The quality of experience relies heavily on those experiences being novel.  For any new tech to take hold in the consumer market, it must be an obvious improvement over previous generations.  Where Oculus has failed in the market is here.  The average early adopter consumer doesn’t see a reason to shift from console or mobile gaming to their product.  With Samsung’s VR, customers can experience an NBA game or TV show content in a way they can’t using any other device.  That’s what’s driving the adoption of one while the other languishes.

Novelty rapidly wares off so for a new technology to have legs, the experiences must be powerful.  Powerful experiences come in two forms: highly useful and highly social.  Google Maps and Waze both offer highly useful navigation and traffic info features.  Personal assistants provide a voice interface for a range of functions.  In many cases, users find that interface to be more convenient that traditional visual interfaces.  Pokemon Go had groups of people walking around the real world together, looking for monsters, stops, and gyms in the virtual world.  It was a social experience as much as an augmented reality experience.  These experiences are powerful because they create habits in consumers which are reinforced through continued use.  Once the habit is formed, the user becomes a loyal customer.

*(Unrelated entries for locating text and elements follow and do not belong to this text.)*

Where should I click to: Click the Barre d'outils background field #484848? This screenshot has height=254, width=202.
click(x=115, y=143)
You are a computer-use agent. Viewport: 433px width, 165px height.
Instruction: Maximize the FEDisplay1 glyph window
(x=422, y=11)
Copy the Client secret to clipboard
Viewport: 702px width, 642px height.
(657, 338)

What’s different now? Why should businesses act?

In five years, the market has moved from business intelligence, to analytics, to data science, to machine learning, and recently to deep learning.  The A350 has around 6000 sensors throughout the aircraft and generates 2.5 terabytes of data per day.  In three years, the company expects those numbers to triple.  Autonomous cars have become a reality in less than five years.  Chatbots in just over two years.  Compare that to mobile phones which took twelve years to get to the first Blackberry and another eight to reach the first iPhone.  Amazon was founded in 1994 and it took over a decade for the disruption of ecommerce to hit the retail market.  Emerging technology is getting to market faster and more frequently than in the past.

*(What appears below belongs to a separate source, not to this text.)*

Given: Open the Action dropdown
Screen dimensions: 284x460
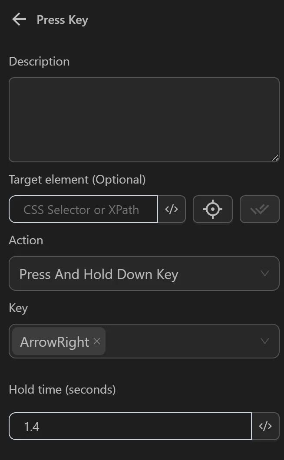Looking at the screenshot, I should (143, 273).
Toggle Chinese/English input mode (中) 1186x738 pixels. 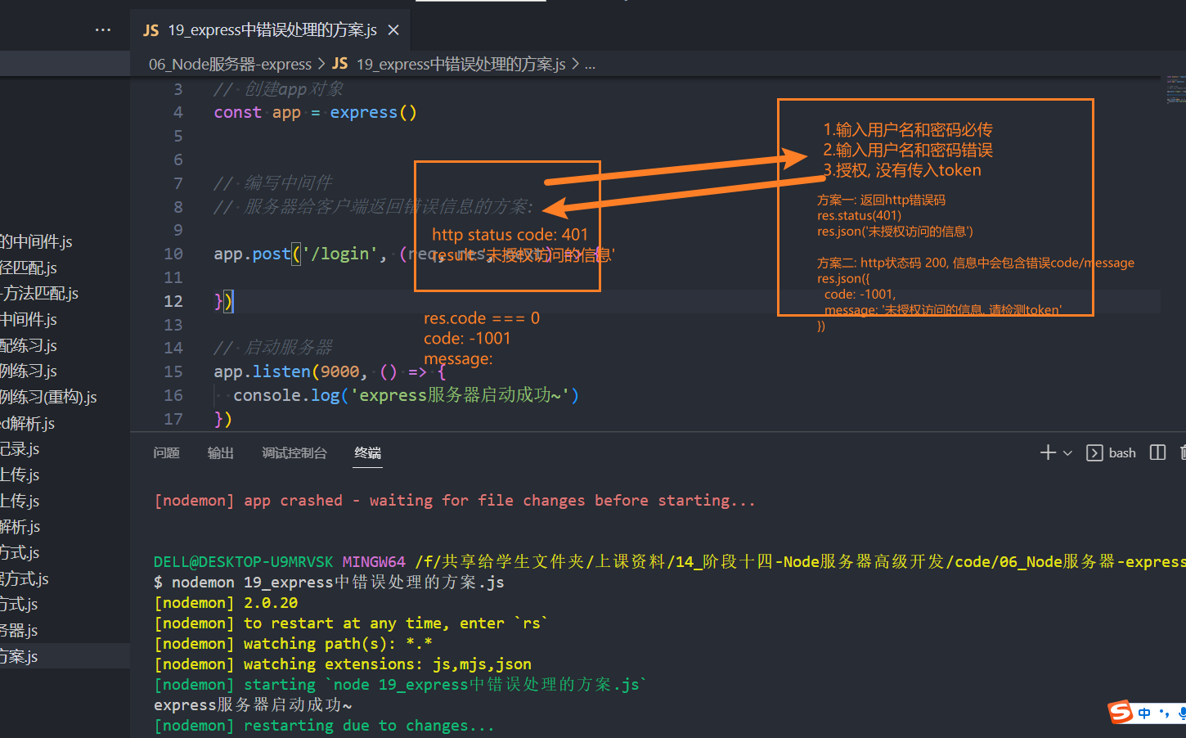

Technology used to move in single waves; the PC, the operating system, the internet.  Then we saw enabling ecosystems like ecommerce, mobile, and social media.  Now we’re seeing more of these ecosystems like machine learning, cloud, and the IoT.  Technology used to emerge in serial evolutions.  What we’re seeing today is parallel, amplifying ecosystems.

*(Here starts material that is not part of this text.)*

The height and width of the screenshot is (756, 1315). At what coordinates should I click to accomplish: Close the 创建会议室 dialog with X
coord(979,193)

That’s a key point to understand when looking at how emerging technology is impacting business.  The evaluation process needs to examine how multiple emerging technologies can create an ecosystem and what the impacts of that ecosystem will be on the marketplace as well as customer behavior.  That is exactly as complex as it sounds.

For example, the capabilities of generative adversarial networks to turn text into images combined with programmatic advertising and mobile search.  This trio has the potential to enable hyper targeted ad experiences by generating (not finding premade images but building them on the fly) personalized images served to the user based on their search query.  It will take about three to six months for the technology to mature and be ready for production applications.  If advertising is part of your core business, being able to offer your clients this capability will mean significant revenue and advantage.  While programmatic and mobile search are familiar to most agencies, advances in machine learning for image and text processing might as well be in Sanskrit.

This is a single micro example in a sea of others.  There are opportunities, both for revenue and cost savings, emerging from multiple technology vectors.  That’s the driver and justification for businesses to act as well as the thesis for an emerging technology strategy.

In the current technological reality, change is exponential rather than linear.  Technology ecosystems are producing opportunities for businesses to generate new revenue and create competitive advantages.  In my next post, I’ll cover the emergence of the collaborative business model.  While an emerging technology strategy allows a business to identify these new opportunities, the collaborative business model enables them to monetize those opportunities.